What are eBrief Ready's key security measures?
- eBrief Ready is ISO 27001 accredited - the highest global industry standard for data security. It provides a framework for the way that organisations manage the security of their data assets. In the legal profession, these assets are substantial – from sensitive case records to financial and intellectual property information. Taking up accreditation means making a deliberate choice to hold your services to a higher standard – it’s certainly no box ticking exercise.
- We have enforced the mandatory use of two-factor authentication (2FA) for all eBrief Ready accounts. Quite simply, 2FA allows us to verify that the person trying to gain access to the account is who they say they are. Even if your password falls into the hands of someone other than yourself, the chances of them also having your second-factor information are extremely unlikely.
- All of your documents are held securely on Amazon AWS. The servers are located in Sydney (for those using the platform within Australia) and London (for those using the platform within the UK), so your data stays inside your sovereignty.
- eBrief Ready relies on a number of third-party services including Amazon Web Services, Elastic Cloud, Elastic Email and others.
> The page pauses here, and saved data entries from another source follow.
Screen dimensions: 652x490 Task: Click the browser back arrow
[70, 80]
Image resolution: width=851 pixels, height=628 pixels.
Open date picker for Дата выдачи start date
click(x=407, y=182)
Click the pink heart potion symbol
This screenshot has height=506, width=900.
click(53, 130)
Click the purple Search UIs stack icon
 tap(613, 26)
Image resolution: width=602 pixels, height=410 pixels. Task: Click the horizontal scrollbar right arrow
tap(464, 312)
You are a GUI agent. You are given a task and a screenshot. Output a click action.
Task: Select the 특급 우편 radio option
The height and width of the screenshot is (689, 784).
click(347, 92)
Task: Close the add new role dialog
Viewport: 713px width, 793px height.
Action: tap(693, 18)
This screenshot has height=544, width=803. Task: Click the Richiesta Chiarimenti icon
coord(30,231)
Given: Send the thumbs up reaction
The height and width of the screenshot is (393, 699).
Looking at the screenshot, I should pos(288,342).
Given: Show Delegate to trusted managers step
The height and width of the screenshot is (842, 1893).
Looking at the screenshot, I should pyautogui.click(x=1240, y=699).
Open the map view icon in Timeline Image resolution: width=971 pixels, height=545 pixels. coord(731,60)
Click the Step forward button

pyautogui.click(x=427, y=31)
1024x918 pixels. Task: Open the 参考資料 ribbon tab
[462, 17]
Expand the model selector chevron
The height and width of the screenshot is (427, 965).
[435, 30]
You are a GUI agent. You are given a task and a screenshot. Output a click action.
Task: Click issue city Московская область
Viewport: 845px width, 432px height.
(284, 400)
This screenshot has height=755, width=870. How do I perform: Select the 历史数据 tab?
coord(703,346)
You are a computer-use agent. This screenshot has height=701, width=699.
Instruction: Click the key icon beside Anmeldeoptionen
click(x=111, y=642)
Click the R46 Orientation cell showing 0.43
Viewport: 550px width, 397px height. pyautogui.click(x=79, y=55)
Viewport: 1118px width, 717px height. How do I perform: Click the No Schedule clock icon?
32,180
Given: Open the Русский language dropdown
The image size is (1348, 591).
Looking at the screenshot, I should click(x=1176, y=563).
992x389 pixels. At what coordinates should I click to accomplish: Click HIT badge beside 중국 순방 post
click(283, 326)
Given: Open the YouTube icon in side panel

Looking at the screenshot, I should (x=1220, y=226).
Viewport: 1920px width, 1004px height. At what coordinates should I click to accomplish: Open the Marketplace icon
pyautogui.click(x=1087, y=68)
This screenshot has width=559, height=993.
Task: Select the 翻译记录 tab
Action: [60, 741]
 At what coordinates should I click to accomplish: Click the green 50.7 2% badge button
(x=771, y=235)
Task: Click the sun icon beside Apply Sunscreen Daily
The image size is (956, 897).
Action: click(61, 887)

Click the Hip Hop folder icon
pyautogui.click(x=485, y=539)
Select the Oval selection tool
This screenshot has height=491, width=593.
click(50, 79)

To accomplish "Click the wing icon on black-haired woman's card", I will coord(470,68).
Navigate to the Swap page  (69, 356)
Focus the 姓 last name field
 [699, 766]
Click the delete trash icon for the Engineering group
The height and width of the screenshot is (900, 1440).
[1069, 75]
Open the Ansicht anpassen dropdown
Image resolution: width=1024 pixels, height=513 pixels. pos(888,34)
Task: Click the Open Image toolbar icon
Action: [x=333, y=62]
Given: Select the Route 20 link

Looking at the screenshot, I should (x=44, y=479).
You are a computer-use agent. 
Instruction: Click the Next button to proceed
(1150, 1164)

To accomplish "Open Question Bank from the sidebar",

All data written to or read from these services is encrypted in transit, and, where possible, encrypted at rest.
- In line with industry best practice, user account passwords are encrypted and the unencrypted password is never persisted and therefore not accessible by any member of the eBrief Ready team.
- The software libraries used by the eBrief Ready platform are routinely checked for vulnerabilities as part of the application development and deployment process. A deployment of the platform is not able to proceed until any identified vulnerabilities have been rectified.
- All eBrief Ready team members (both full time and contractors) have signed confidentiality agreements, and their access to the data you provide is limited to that required for development or troubleshooting purposes only.
- eBrief Ready has automated systems in place for error detection and reporting, as well as a robust system for the automated backup of critical user-provided data agreements.